*** Begin section ***
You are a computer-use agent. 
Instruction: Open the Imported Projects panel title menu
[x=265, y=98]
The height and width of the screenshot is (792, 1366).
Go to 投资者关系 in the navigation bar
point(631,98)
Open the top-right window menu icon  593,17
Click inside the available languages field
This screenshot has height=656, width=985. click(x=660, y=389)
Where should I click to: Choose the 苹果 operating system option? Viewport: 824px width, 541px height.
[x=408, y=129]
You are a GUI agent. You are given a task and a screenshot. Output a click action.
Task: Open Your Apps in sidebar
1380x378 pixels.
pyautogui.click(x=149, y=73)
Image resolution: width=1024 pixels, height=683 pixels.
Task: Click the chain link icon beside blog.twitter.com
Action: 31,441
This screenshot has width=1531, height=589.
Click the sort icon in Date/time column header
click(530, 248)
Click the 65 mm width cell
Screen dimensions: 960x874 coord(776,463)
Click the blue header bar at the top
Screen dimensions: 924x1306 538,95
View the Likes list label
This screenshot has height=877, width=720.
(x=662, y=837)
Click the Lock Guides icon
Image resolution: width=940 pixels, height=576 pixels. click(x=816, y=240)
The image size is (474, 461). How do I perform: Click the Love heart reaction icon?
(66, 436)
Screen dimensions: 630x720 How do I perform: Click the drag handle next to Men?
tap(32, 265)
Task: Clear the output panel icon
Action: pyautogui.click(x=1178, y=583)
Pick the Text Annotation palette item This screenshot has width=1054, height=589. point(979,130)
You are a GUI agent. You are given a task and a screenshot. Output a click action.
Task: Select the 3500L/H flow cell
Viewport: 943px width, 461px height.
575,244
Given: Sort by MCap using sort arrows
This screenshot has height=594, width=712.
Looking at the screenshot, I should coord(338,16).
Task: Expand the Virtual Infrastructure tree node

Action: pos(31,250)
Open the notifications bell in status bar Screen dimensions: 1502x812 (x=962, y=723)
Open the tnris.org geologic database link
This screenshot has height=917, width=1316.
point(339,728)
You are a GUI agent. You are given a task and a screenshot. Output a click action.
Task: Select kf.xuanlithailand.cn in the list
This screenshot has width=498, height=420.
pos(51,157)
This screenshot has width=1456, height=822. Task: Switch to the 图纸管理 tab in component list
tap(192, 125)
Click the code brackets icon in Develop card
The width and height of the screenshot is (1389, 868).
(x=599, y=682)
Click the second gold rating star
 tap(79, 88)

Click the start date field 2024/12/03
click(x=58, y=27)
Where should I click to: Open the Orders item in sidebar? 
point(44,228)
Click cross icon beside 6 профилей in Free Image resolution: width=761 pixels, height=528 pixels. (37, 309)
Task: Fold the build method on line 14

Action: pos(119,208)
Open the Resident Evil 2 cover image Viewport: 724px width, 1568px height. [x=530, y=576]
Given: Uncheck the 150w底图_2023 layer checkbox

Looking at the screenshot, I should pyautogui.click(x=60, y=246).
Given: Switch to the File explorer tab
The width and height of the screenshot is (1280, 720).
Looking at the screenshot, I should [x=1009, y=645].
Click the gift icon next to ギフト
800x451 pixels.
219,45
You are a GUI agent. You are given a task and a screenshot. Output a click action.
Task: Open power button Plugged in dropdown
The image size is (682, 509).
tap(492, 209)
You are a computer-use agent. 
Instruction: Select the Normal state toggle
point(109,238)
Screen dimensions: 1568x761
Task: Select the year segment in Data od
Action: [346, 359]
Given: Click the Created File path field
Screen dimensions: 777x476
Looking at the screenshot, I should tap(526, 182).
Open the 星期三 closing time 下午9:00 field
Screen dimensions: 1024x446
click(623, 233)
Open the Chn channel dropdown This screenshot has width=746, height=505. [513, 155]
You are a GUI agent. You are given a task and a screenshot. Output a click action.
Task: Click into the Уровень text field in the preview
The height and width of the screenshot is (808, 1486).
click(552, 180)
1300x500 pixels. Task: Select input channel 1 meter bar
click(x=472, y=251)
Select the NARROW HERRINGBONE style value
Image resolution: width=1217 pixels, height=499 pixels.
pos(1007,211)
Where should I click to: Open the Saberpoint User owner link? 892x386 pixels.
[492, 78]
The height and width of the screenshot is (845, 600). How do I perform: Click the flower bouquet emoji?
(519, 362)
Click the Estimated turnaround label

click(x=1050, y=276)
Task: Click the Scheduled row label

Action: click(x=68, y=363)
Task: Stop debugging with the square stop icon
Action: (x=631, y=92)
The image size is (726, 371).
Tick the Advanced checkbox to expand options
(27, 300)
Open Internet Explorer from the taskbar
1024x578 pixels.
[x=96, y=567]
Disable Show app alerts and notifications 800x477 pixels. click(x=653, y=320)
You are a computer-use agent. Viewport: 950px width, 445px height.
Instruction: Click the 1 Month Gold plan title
*** End section ***
● **About this task**: Mind each word and retype the entire listing above.

● **Solution below**:
You are a computer-use agent. 
Instruction: Open the Imported Projects panel title menu
[x=265, y=98]
The height and width of the screenshot is (792, 1366).
Go to 投资者关系 in the navigation bar
point(631,98)
Open the top-right window menu icon  593,17
Click inside the available languages field
This screenshot has height=656, width=985. click(x=660, y=389)
Where should I click to: Choose the 苹果 operating system option? Viewport: 824px width, 541px height.
[x=408, y=129]
You are a GUI agent. You are given a task and a screenshot. Output a click action.
Task: Open Your Apps in sidebar
1380x378 pixels.
pyautogui.click(x=149, y=73)
Image resolution: width=1024 pixels, height=683 pixels.
Task: Click the chain link icon beside blog.twitter.com
Action: 31,441
This screenshot has width=1531, height=589.
Click the sort icon in Date/time column header
click(530, 248)
Click the 65 mm width cell
Screen dimensions: 960x874 coord(776,463)
Click the blue header bar at the top
Screen dimensions: 924x1306 538,95
View the Likes list label
This screenshot has height=877, width=720.
(x=662, y=837)
Click the Lock Guides icon
Image resolution: width=940 pixels, height=576 pixels. click(x=816, y=240)
The image size is (474, 461). How do I perform: Click the Love heart reaction icon?
(66, 436)
Screen dimensions: 630x720 How do I perform: Click the drag handle next to Men?
tap(32, 265)
Task: Clear the output panel icon
Action: pyautogui.click(x=1178, y=583)
Pick the Text Annotation palette item This screenshot has width=1054, height=589. point(979,130)
You are a GUI agent. You are given a task and a screenshot. Output a click action.
Task: Select the 3500L/H flow cell
Viewport: 943px width, 461px height.
575,244
Given: Sort by MCap using sort arrows
This screenshot has height=594, width=712.
Looking at the screenshot, I should coord(338,16).
Task: Expand the Virtual Infrastructure tree node

Action: pos(31,250)
Open the notifications bell in status bar Screen dimensions: 1502x812 (x=962, y=723)
Open the tnris.org geologic database link
This screenshot has height=917, width=1316.
point(339,728)
You are a GUI agent. You are given a task and a screenshot. Output a click action.
Task: Select kf.xuanlithailand.cn in the list
This screenshot has width=498, height=420.
pos(51,157)
This screenshot has width=1456, height=822. Task: Switch to the 图纸管理 tab in component list
tap(192, 125)
Click the code brackets icon in Develop card
The width and height of the screenshot is (1389, 868).
(x=599, y=682)
Click the second gold rating star
 tap(79, 88)

Click the start date field 2024/12/03
click(x=58, y=27)
Where should I click to: Open the Orders item in sidebar? 
point(44,228)
Click cross icon beside 6 профилей in Free Image resolution: width=761 pixels, height=528 pixels. (37, 309)
Task: Fold the build method on line 14

Action: pos(119,208)
Open the Resident Evil 2 cover image Viewport: 724px width, 1568px height. [x=530, y=576]
Given: Uncheck the 150w底图_2023 layer checkbox

Looking at the screenshot, I should pyautogui.click(x=60, y=246).
Given: Switch to the File explorer tab
The width and height of the screenshot is (1280, 720).
Looking at the screenshot, I should [x=1009, y=645].
Click the gift icon next to ギフト
800x451 pixels.
219,45
You are a GUI agent. You are given a task and a screenshot. Output a click action.
Task: Open power button Plugged in dropdown
The image size is (682, 509).
tap(492, 209)
You are a computer-use agent. 
Instruction: Select the Normal state toggle
point(109,238)
Screen dimensions: 1568x761
Task: Select the year segment in Data od
Action: [346, 359]
Given: Click the Created File path field
Screen dimensions: 777x476
Looking at the screenshot, I should tap(526, 182).
Open the 星期三 closing time 下午9:00 field
Screen dimensions: 1024x446
click(623, 233)
Open the Chn channel dropdown This screenshot has width=746, height=505. [513, 155]
You are a GUI agent. You are given a task and a screenshot. Output a click action.
Task: Click into the Уровень text field in the preview
The height and width of the screenshot is (808, 1486).
click(552, 180)
1300x500 pixels. Task: Select input channel 1 meter bar
click(x=472, y=251)
Select the NARROW HERRINGBONE style value
Image resolution: width=1217 pixels, height=499 pixels.
pos(1007,211)
Where should I click to: Open the Saberpoint User owner link? 892x386 pixels.
[492, 78]
The height and width of the screenshot is (845, 600). How do I perform: Click the flower bouquet emoji?
(519, 362)
Click the Estimated turnaround label

click(x=1050, y=276)
Task: Click the Scheduled row label

Action: click(x=68, y=363)
Task: Stop debugging with the square stop icon
Action: (x=631, y=92)
The image size is (726, 371).
Tick the Advanced checkbox to expand options
(27, 300)
Open Internet Explorer from the taskbar
1024x578 pixels.
[x=96, y=567]
Disable Show app alerts and notifications 800x477 pixels. click(x=653, y=320)
You are a computer-use agent. Viewport: 950px width, 445px height.
Instruction: Click the 1 Month Gold plan title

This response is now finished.